*** Records supplied ***
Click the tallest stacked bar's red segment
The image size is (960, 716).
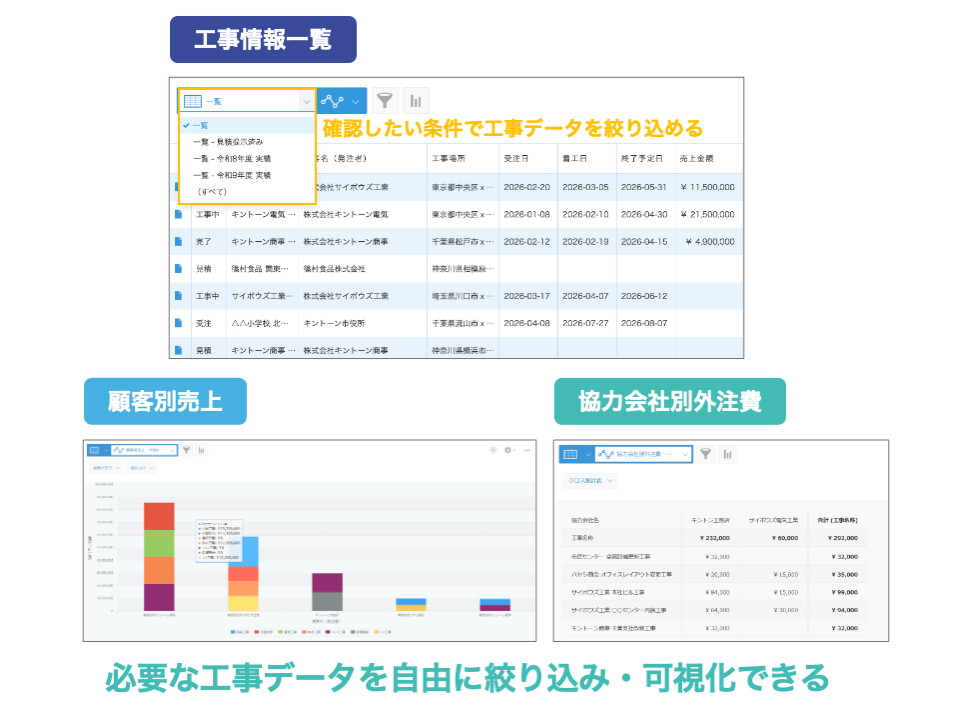pos(159,515)
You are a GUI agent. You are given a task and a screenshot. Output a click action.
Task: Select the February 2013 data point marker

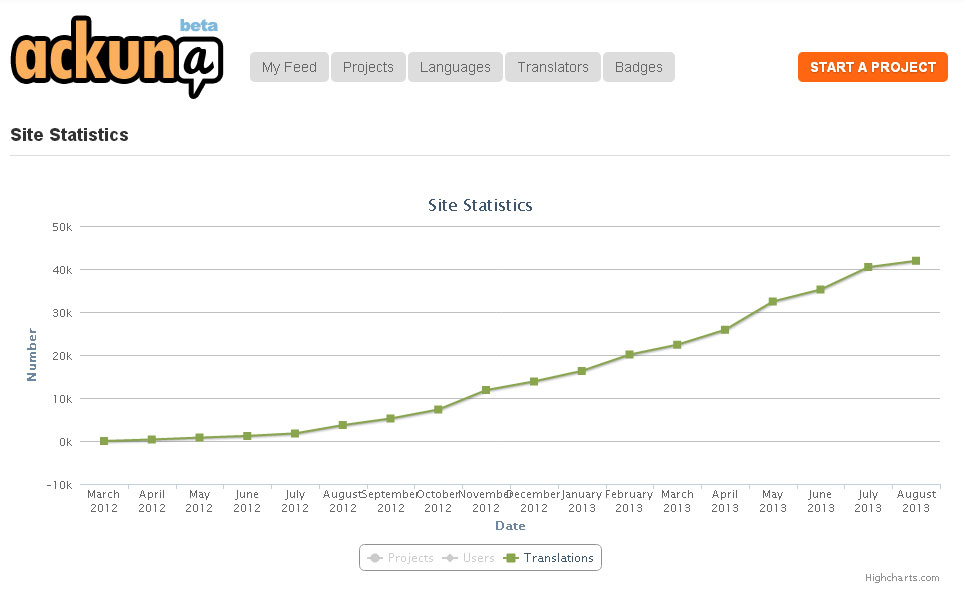[x=629, y=355]
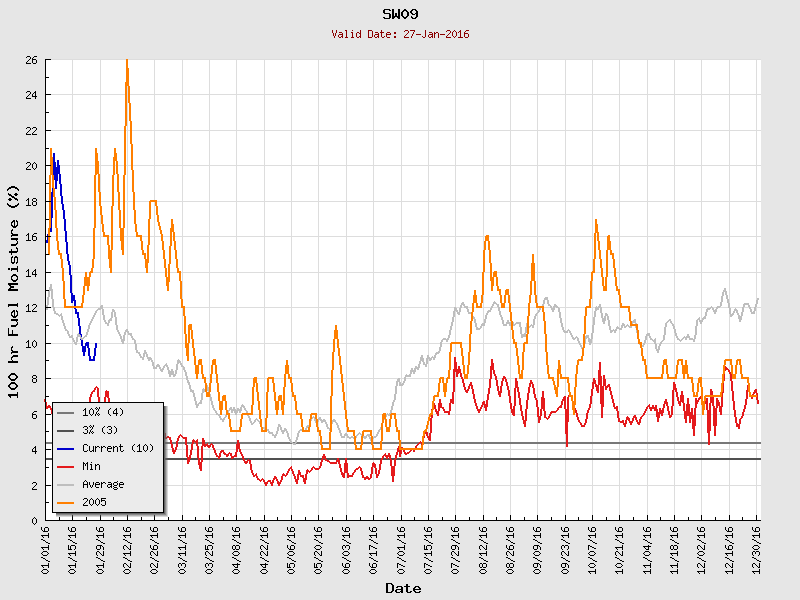Click the "2005" legend label
800x600 pixels.
[94, 502]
*** End of Records supplied ***
What you are asked to do:
Copy exactly, and copy only, the lines from the one bearing "The image size is (960, 716)." through the closing line of the material, with both ends kept and pictures removed.

Written answer:
The image size is (960, 716).
pos(159,515)
You are a GUI agent. You are given a task and a screenshot. Output a click action.
Task: Select the February 2013 data point marker

[x=629, y=355]
Click the "2005" legend label
800x600 pixels.
[94, 502]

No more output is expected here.